5. A week on the Broads: It must be difficult for a busy royal to take time to “potter” but with the speed limit on the Broads, there is little option but to process in a leisurely fashion around some of Britain’s most glorious waterways with their abundant wildlife and welcoming hostelries. From a little ol’ boat (boot if you’re on the Norfolk Broads) to a stylish cruiser, the pace of life is no more than three, four, five or six miles per hour. Perfect for a 21st century prince.
6. A summer’s lease on a beach hut at Wells-Next-The-Sea or Felixstowe. Just 35 minutes from Sandringham House what could be better than a beach hut overlooking the perfect sands of the north Norfolk coast. A cup of Highgrove Prince of Wales blend tea and a Suffolk bacon sandwich, then slip on the royal trunks and head for the gently-lapping waves for a paddle.
7. An afternoon painting at Flatford. Prince Charles is known to love painting watercolours and where better to set up an easel than Flatford... perhaps taking up the exact same spot as John Constable when the Suffolk landscape artist painted The Hay Wain − albeit in oils. The county has the big skies the Prince likes and, although it may lack undulating hills, it does have spectacular horizons.
8. Adopt an animal at Colchester Zoo. There are a number of zoos in East Anglia but Colchester, perhaps, houses the biggest range of creatures.
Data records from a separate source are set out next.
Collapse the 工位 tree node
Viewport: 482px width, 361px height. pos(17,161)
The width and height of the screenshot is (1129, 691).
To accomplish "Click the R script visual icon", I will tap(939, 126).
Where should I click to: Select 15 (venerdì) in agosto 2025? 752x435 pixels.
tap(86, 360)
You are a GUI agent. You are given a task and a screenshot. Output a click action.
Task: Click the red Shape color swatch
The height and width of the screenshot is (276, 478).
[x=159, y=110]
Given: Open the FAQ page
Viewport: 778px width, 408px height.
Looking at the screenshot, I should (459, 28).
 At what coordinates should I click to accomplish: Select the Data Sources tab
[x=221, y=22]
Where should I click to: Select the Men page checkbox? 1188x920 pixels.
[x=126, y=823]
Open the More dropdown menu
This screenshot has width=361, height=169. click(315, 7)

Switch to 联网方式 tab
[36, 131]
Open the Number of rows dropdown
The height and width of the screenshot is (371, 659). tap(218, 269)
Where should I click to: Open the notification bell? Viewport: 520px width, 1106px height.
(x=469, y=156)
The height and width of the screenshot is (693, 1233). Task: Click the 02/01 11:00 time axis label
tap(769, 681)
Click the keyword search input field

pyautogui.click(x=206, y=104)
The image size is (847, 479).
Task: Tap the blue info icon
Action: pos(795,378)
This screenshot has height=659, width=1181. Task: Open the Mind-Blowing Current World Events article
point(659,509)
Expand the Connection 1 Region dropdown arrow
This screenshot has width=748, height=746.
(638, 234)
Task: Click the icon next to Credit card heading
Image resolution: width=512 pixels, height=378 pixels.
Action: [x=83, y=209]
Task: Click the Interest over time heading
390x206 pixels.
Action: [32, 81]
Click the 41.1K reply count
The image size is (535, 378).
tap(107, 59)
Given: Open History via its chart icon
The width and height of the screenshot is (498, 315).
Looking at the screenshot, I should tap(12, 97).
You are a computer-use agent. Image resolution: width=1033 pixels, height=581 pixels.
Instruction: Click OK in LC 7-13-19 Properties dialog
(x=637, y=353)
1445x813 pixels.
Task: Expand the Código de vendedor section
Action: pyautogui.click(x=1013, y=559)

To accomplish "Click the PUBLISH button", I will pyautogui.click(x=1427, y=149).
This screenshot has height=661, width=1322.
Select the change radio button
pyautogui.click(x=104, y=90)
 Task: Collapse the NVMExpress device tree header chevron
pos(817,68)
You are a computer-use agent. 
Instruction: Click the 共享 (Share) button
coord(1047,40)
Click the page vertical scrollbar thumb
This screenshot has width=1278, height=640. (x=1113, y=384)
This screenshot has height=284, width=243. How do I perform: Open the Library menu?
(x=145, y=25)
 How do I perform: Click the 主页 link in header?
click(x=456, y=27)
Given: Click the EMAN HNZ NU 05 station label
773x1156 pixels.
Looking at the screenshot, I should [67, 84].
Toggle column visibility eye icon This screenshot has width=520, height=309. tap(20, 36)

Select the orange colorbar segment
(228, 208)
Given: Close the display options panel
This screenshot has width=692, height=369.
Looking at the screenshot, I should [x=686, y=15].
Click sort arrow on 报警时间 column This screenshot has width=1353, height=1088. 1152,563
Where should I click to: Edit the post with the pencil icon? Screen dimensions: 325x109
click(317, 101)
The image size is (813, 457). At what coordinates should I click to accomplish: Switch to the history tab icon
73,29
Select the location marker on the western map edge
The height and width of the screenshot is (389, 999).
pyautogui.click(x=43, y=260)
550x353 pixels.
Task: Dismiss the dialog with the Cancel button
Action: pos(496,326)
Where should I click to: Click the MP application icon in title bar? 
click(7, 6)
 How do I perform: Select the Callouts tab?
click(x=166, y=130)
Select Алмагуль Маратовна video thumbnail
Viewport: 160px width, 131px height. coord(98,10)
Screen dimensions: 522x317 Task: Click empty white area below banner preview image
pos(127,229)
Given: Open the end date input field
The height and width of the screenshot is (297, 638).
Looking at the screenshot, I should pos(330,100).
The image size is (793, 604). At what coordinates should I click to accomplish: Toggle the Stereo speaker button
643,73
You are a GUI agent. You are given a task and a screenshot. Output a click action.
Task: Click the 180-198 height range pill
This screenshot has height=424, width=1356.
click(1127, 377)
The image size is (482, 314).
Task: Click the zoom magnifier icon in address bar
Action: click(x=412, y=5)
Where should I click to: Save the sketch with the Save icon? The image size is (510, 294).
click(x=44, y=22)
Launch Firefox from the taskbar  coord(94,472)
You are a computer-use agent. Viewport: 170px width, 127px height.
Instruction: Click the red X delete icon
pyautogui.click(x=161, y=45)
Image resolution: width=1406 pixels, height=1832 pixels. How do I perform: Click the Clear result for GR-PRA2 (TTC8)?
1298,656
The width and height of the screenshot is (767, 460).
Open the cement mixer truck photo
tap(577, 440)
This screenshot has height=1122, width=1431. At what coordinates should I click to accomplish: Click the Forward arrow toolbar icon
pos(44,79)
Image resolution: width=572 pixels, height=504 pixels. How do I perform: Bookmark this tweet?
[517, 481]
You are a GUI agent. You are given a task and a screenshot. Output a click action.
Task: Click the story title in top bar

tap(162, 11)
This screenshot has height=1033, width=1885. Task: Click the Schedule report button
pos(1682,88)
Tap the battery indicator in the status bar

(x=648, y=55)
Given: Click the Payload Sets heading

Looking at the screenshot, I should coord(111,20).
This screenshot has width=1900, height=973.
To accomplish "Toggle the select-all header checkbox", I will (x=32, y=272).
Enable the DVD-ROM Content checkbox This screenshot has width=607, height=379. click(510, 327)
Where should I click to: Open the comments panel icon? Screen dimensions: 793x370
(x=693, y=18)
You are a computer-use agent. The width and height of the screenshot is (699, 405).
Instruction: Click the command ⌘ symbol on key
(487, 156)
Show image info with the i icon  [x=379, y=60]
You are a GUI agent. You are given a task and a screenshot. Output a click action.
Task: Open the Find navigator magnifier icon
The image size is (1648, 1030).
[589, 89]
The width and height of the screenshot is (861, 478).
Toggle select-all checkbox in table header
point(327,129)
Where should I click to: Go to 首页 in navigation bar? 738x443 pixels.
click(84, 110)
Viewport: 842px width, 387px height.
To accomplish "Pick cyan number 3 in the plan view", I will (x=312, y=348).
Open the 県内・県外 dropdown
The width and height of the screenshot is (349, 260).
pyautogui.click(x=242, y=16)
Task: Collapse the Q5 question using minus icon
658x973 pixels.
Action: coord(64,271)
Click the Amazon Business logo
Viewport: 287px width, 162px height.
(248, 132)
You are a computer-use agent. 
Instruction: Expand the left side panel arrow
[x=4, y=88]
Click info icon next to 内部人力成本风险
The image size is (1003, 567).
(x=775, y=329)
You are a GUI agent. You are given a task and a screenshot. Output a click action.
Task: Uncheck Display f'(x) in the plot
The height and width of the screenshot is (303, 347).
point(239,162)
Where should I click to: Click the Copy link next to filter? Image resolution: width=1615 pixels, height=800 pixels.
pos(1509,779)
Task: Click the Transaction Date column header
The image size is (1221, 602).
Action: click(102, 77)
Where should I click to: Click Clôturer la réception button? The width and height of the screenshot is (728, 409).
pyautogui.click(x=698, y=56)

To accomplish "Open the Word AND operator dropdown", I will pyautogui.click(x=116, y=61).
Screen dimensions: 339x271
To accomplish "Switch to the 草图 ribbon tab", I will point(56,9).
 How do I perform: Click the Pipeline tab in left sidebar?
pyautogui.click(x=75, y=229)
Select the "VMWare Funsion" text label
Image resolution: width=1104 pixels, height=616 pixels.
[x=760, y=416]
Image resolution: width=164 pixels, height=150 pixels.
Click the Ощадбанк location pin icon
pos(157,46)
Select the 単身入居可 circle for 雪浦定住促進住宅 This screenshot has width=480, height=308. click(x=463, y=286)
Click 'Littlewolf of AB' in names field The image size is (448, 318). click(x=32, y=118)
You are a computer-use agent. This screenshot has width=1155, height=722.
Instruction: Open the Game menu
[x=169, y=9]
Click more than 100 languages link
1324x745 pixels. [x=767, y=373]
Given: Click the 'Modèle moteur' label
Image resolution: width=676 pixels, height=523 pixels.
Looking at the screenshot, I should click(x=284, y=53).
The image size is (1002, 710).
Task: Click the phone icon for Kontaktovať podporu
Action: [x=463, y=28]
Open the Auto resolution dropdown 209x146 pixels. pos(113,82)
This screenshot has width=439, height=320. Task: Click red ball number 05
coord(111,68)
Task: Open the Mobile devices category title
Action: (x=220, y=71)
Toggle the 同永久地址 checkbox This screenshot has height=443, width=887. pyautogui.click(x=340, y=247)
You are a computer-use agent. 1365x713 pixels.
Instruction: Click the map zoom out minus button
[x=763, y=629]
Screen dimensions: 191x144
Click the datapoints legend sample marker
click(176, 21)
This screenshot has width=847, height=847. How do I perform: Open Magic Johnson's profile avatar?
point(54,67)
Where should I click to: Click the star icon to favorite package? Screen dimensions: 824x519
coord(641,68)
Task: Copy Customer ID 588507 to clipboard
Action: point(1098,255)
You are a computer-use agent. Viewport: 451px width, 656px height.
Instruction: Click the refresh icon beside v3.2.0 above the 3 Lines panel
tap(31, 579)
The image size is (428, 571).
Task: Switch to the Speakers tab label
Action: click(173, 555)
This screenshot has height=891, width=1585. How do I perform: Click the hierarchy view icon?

Maybe Astrid the rhino or Igor the Amur tiger might like to sport the Prince of Wales’ feathers on their enclosures.
9. Oysters from north Essex. A gift of a dozen native oysters from Mersea Island and champagne is a snip priced from £45.50. Being born in November means the Prince can eat oysters on his birthday (as there is an “r” in the month). They are also believed to have an aphrodisiac effect...
10. A day-long experience as a king taking Orford Castle from rebellious barons. What better for a king-in-waiting than to revisit royal history by leading his armies. This is the sort of experience modern kings will never have. The last king to do so was George II, in 1743, when he personally led his troops at the Battle of Dettingen, in Germany, during the War of the Austrian Succession. Orford last saw action when the French-led Barons took on King John in the 13th century. Naturally, this would be a re-creation, no one would be hurt.